At a Capitol news conference Tuesday, the Democratic governor announced that 413,410 Kentuckians enrolled for health-care coverage through the online insurance marketplace called "Kynect" in its first open-enrollment period, from Oct. 1 through March 31.

...He said about 75 percent of the people signing up for health insurance in Kentucky had no previous insurance and that 330,615 people qualified for Medicaid coverage.

Beshear described it as "deeply satisfying" that 10 percent of the state's population "finally has affordable, quality health insurance that gives them assurance that if they get sick or hurt, they'll get the care and they're not in danger of bankruptcy."

...More than one out of every 10 Kentuckians has health insurance through Kynect, Haynes said.

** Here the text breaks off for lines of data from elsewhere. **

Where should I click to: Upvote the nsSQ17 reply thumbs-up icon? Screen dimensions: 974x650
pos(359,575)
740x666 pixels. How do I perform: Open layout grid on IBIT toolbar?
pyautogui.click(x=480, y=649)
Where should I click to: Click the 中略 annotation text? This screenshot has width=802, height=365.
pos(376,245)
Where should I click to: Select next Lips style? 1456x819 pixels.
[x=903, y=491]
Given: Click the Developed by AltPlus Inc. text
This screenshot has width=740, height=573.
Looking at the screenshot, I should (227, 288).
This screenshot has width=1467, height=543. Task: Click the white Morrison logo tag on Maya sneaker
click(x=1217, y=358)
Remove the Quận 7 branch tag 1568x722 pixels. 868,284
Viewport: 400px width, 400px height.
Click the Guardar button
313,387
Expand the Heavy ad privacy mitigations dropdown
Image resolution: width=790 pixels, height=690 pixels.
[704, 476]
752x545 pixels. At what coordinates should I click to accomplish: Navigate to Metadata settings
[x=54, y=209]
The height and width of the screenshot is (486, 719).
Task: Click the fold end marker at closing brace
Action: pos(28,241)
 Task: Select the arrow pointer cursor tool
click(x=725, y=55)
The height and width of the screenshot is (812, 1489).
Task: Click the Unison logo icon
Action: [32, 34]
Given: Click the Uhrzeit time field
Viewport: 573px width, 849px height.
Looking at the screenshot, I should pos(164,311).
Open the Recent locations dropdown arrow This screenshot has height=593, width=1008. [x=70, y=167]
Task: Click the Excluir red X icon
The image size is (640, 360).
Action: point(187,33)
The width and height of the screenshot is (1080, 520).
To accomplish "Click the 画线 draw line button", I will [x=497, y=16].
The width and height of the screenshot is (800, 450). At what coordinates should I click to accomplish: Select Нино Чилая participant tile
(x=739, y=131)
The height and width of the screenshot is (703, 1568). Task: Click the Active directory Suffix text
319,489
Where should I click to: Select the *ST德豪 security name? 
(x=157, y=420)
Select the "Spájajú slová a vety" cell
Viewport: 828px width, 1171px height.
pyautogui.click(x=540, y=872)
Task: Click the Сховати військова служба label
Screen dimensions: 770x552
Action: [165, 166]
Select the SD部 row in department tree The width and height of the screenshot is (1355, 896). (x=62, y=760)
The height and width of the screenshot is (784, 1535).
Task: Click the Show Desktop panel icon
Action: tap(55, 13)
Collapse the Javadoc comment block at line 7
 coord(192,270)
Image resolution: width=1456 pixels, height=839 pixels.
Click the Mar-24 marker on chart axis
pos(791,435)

This just in...Kentucky's tally is now up to nearly 80K exchange QHPs and 323K Medicaid enrollees:

BREAKING: 402,407 Kentuckians are enrolled in @kynectky. 322,827 in Medicaid, 79,580 have purchased private insurance. #ACA #kyga14

— Joe Sonka (@joesonka) April 10, 2014

Still ~75% of @kynect enrollees previously did not have insurance. That's over 300,000 Kentuckians who now have health coverage due to #ACA

— Joe Sonka (@joesonka) April 10, 2014

OK, this just adds to the confusion over the "extension periods"...not only is Kentucky joining the "you have until 4/15 if you started by 3/31" brigade, but it appears that they're also allowing people to start the application/enrollment process between 4/4 - 4/11 as well:

Gov. Steve Beshear announced Tuesday that the state will extend its deadline. People will be able to file for health insurance from April 4 to April 11.

The official deadline had been midnight March 31. Gwenda Bond, spokeswoman for the Cabinet for Health and Family Services, said 21,000 people signed up over the weekend, including 12,000 people who signed up Monday. The deadline affected only those signing up for private health insurance, because those eligible for Medicaid can apply at any time.

Because of the high demand, Bond said, state officials decided to add additional days for enrollment or a "special enrollment period." The days between the March 31 deadline and the special enrollment period will allow for some tweaks to the technical system to allow for the extension, she said.

Huh. Good for them, but if that's the case, why not just bump this out to 4/15 and be done with it? Weird.

OK, the kind folks at KynectKY have helpfully cleared up their final 3/31 numbers:

Kynectky Here is what I have. This is as of 7:00AM 04-01-14.Total QHP Enrollments: 77,044; Total MCO Enrollments: 294,221.

UPDATE: I've been so busy plugging these numbers into the spreadsheet that I haven't had a chance to see what the true impact is...and in Kentucky, it's nothing short of amazing:

Obamacare has cut Kentucky's uninsured population by more than 40 percent, signing up roughly 360,000 residents since enrollment opened up on Oct. 1, according to the Louisville Courier-Journal.

Some 75 percent of them -- 270,000 -- were previously uninsured. That means Kentucky's uninsured population of 640,000 has come down by 42 percent.

UPDATE: (sigh) OK, another very slight update:

Wow, a personal response from the KynectKY Facebook Page:

Kynectky Charles Gaba Total QHP Enrollments = 73,080; Total MCO Enrollments = 286,222.

I don't think this is the final 3/31 total, however, since this adds up to 359,302, which was posted as of around 4pm yesterday.

However, they've also just announced another 12K "processed through 8:30am today", so I'm not sure whether those are counted as part of the 3/31 total or not. I'm going to assume that they were entered last night and just took a few hours to actually process fully...therefore they count towards the 3/31 tally (unless they clarify otherwise), using a 20/80 ratio of 2,400 QHPs to 9,600 Medicaid:

Kentucky's last update, as of 3/27, was 70,273 exchange QHPs and 280,113 Medicaid, a total of 350,386.

Assuming the same 24/76 split that the prior update had, that should mean an additional 2,060 QHPs and 6,550 Medicaid added.

Over 359,000 have applied with #kynect as of 7AM today. Under 9 hours are left in open enrollment. Thousands have applied, so should you.